- [What the task requires]: In the records below, tally every line containing "This". Report only the total.

- [Source records]:

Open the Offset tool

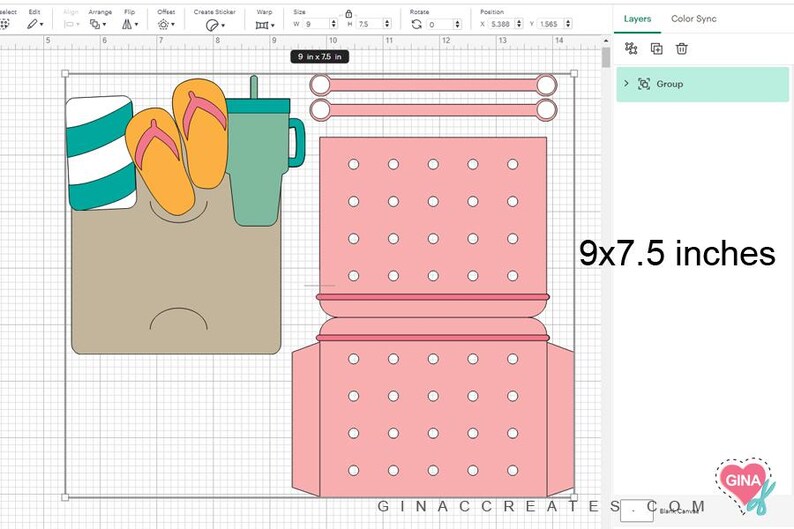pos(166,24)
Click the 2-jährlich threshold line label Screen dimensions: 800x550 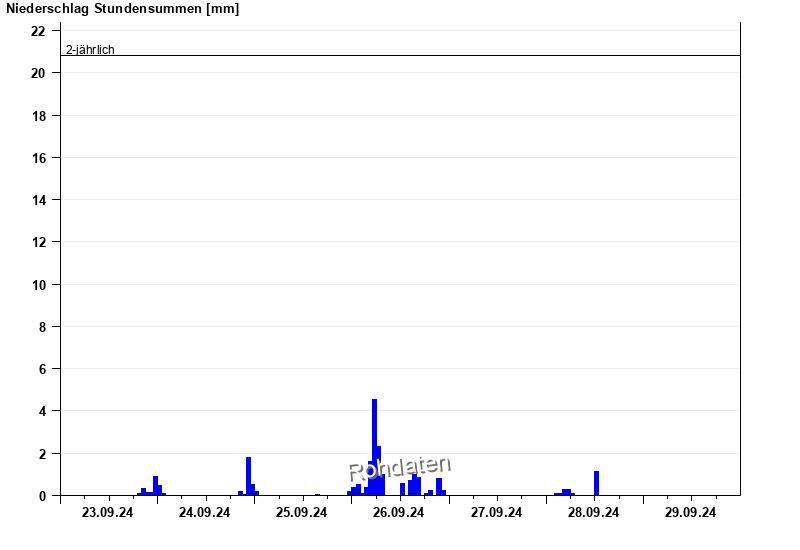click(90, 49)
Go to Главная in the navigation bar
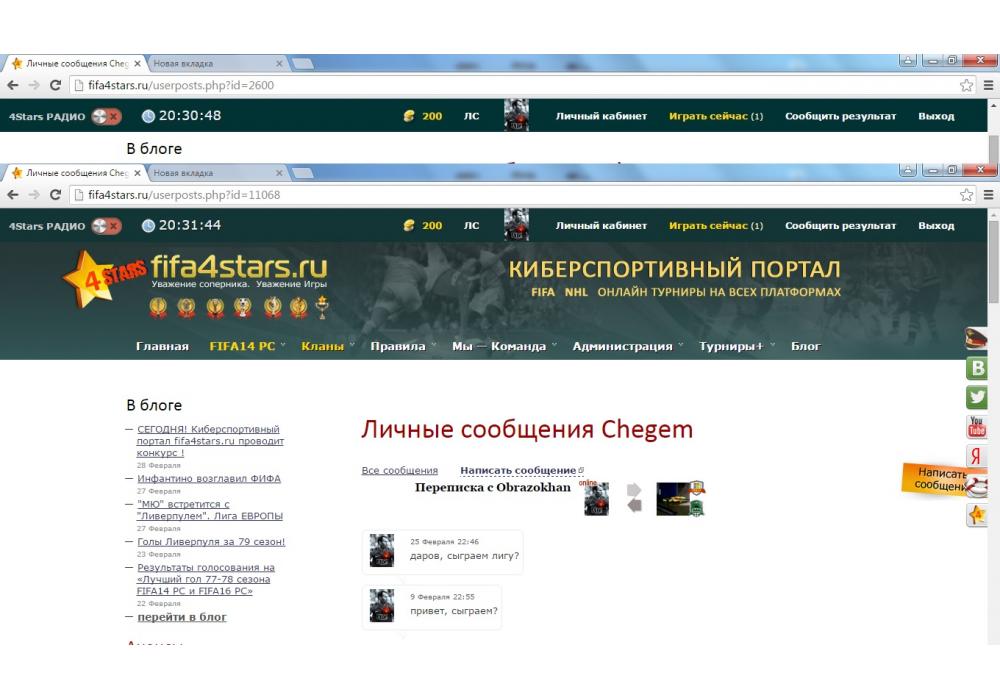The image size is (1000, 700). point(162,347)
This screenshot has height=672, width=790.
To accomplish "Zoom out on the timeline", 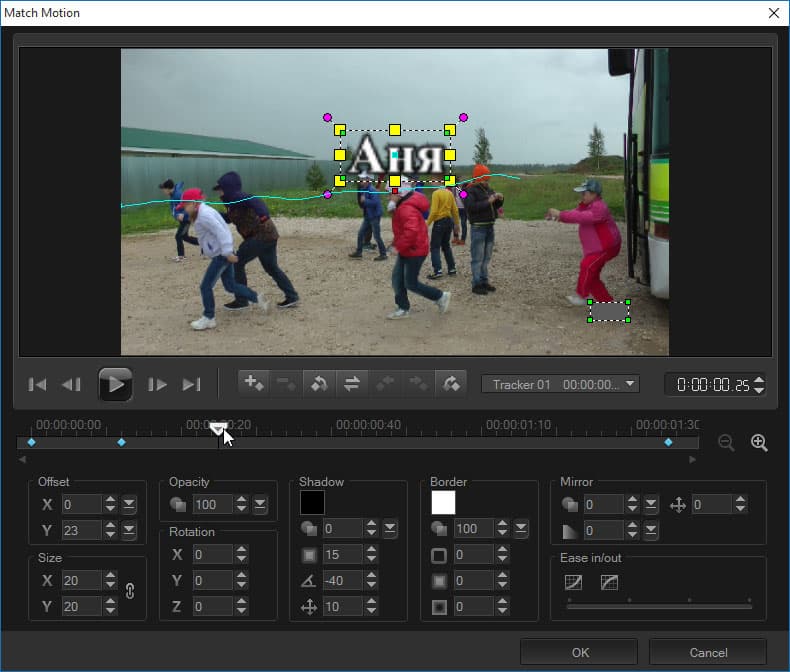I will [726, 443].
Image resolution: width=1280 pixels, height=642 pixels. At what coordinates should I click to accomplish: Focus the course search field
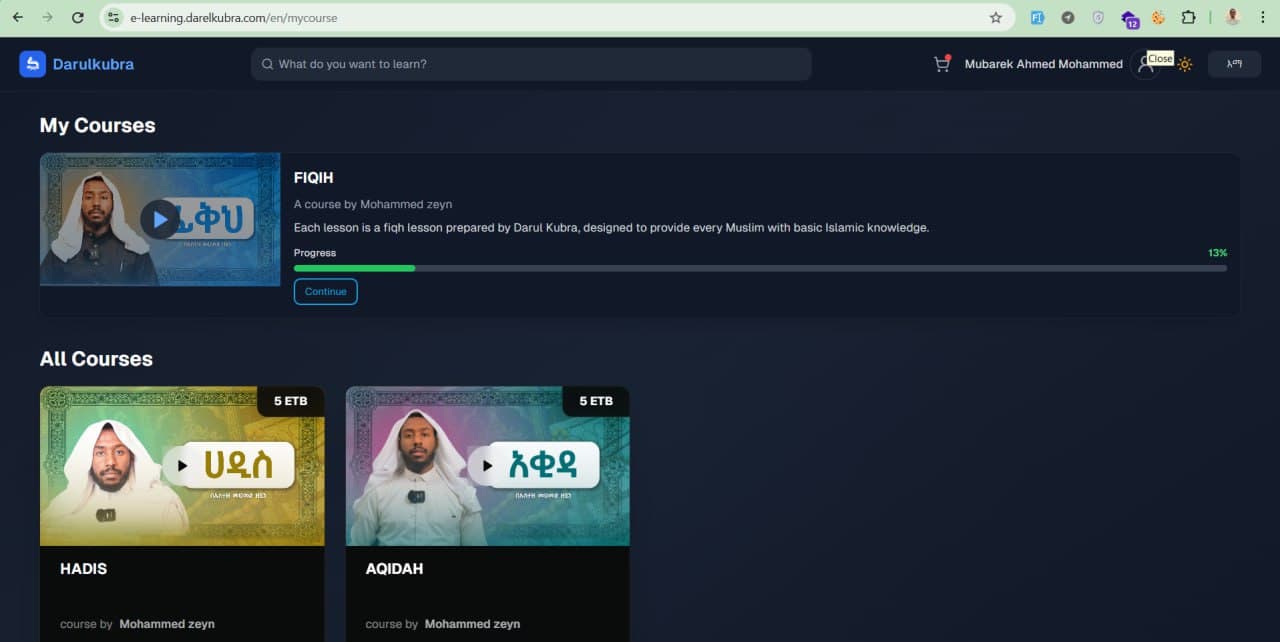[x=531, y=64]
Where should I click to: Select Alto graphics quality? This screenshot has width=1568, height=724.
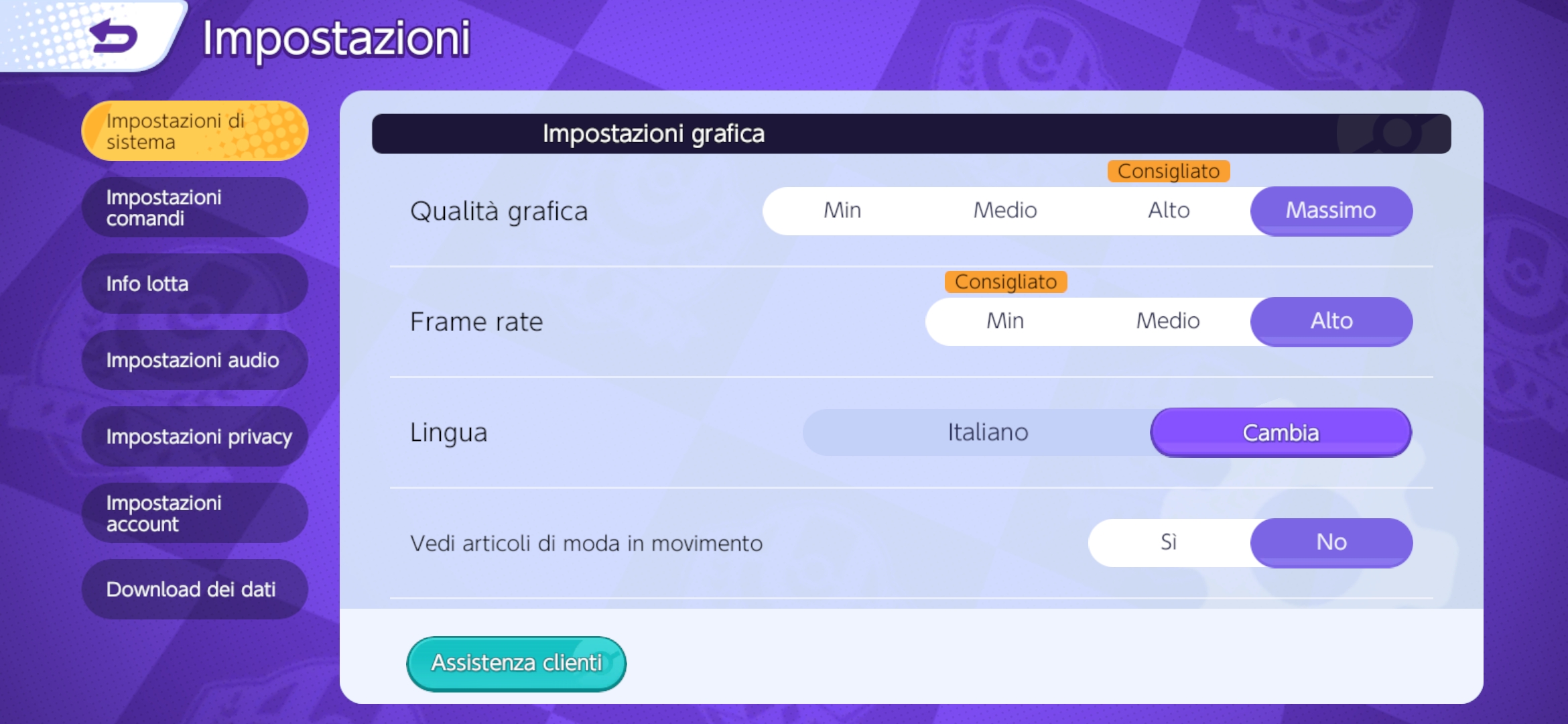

- [Task output]: 2